Frankenstein
Son système narratif est fondé sur une série de récits en abyme enchâssés les uns dans les autres. Le cadre général est celui d'une tentative d'exploration polaire par Robert Walton ; à l'intérieur se situe l'histoire de la vie de Victor Frankenstein, recueilli par l'explorateur sur la banquise ; enfin, cette dernière recèle la narration faite à Frankenstein par le « monstre » qu'il a fabriqué et auquel il a donné l'étincelle de vie, et en particulier celle des tourments endurés par cette créature qui nourrit envers son créateur une haine tenace, mais à ses yeux justifiée.

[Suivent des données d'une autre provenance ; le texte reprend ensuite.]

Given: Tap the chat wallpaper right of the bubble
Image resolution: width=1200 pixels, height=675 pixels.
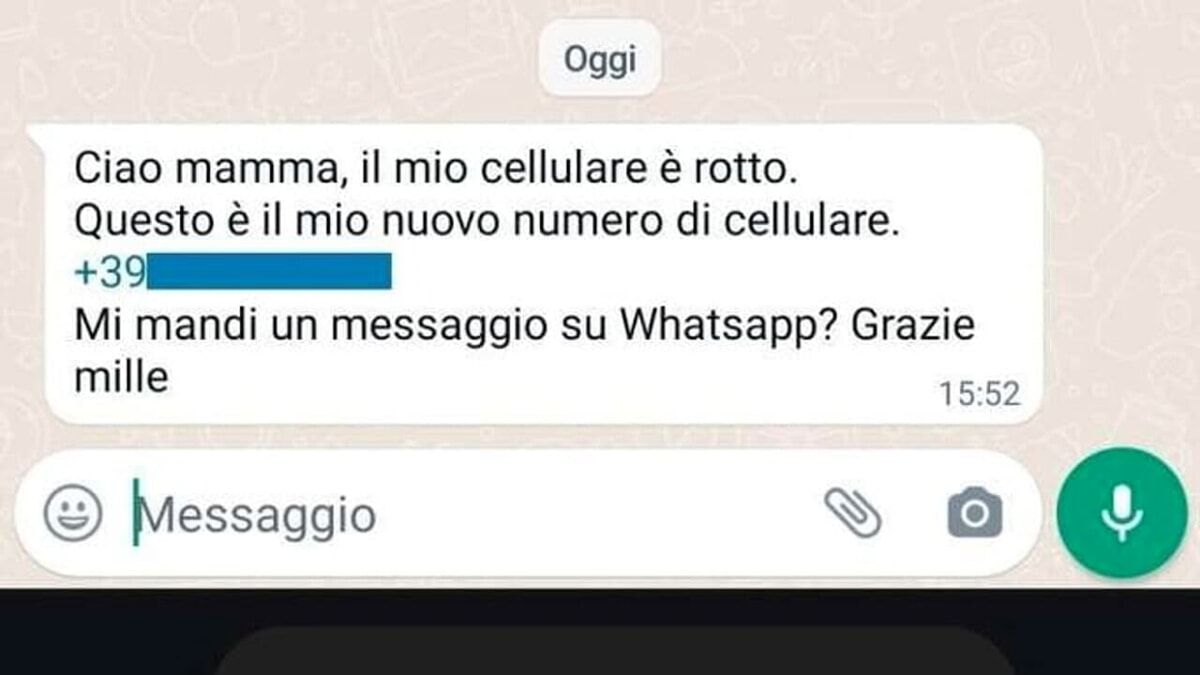Looking at the screenshot, I should [x=1120, y=270].
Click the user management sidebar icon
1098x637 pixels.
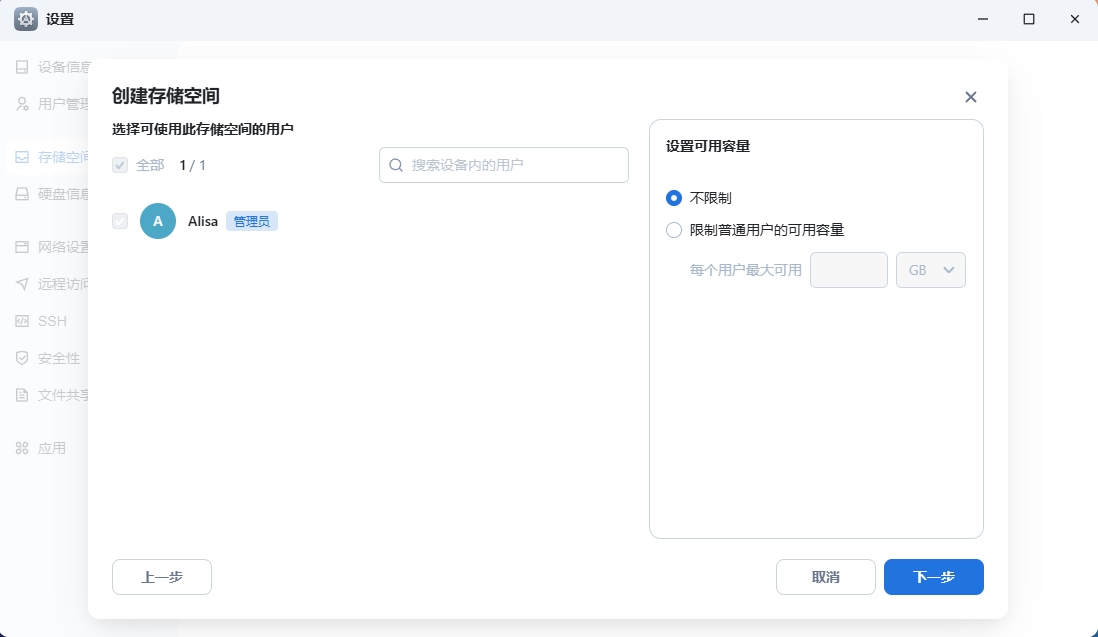(x=22, y=103)
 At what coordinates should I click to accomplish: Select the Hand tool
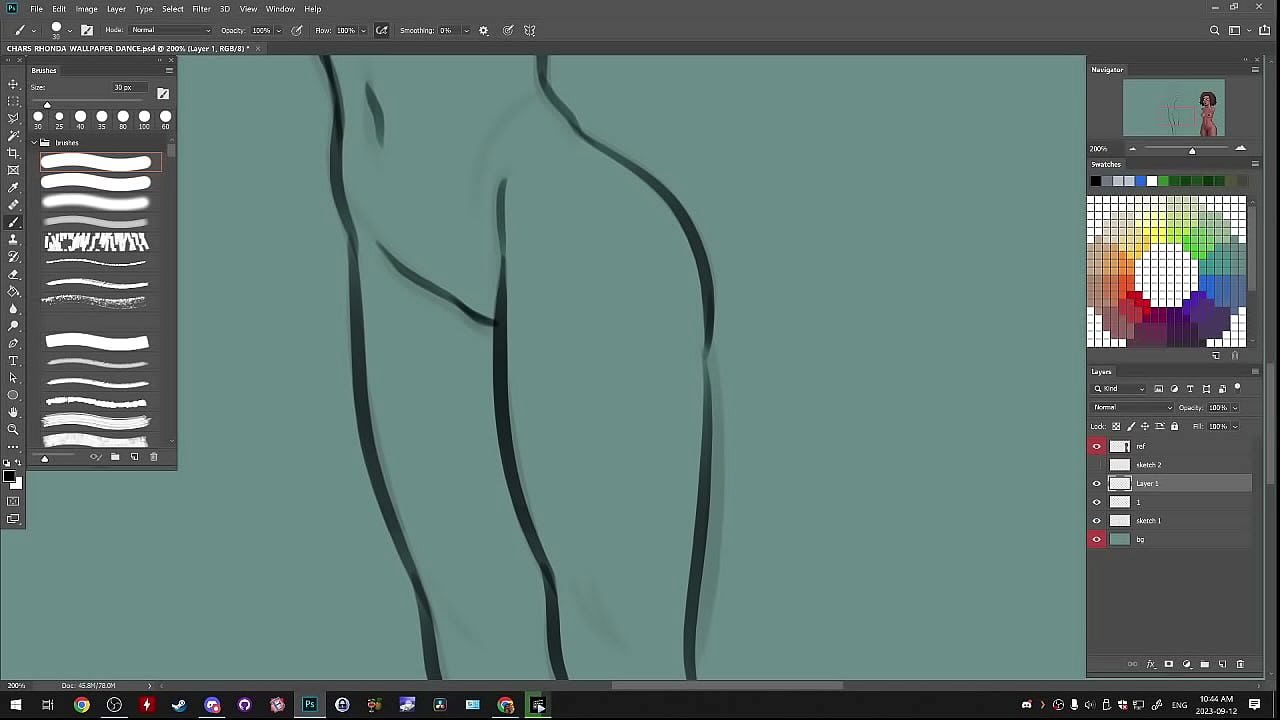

Dès sa parution, Frankenstein est catalogué en roman gothique et, à quelques exceptions près, promu au rang de chef-d'œuvre. La vague gothique, qui a pris naissance avec The Castle of Otranto de Horace Walpole (1764), puis Vathek de l'aristocrate William Beckford (1787)1, ensuite trouvé un sommet avec les ouvrages de Mrs Radcliffe (1791-1797) et quelque sursaut avec Le Moine de Lewis (1796), est alors très nettement sur le déclin. De fait, le gothique est décrié et Mary Shelley, en lui donnant son dernier grand roman, du même coup, marque sa fin2. Après elle, le roman passe à autre chose ; il devient historique avec Walter Scott et plus tard réellement romantique avec les sœurs Brontë. Le gothique persiste cependant au sein du roman victorien, en particulier chez Wilkie Collins et Charles Dickens, mais seulement à l'état de relents2.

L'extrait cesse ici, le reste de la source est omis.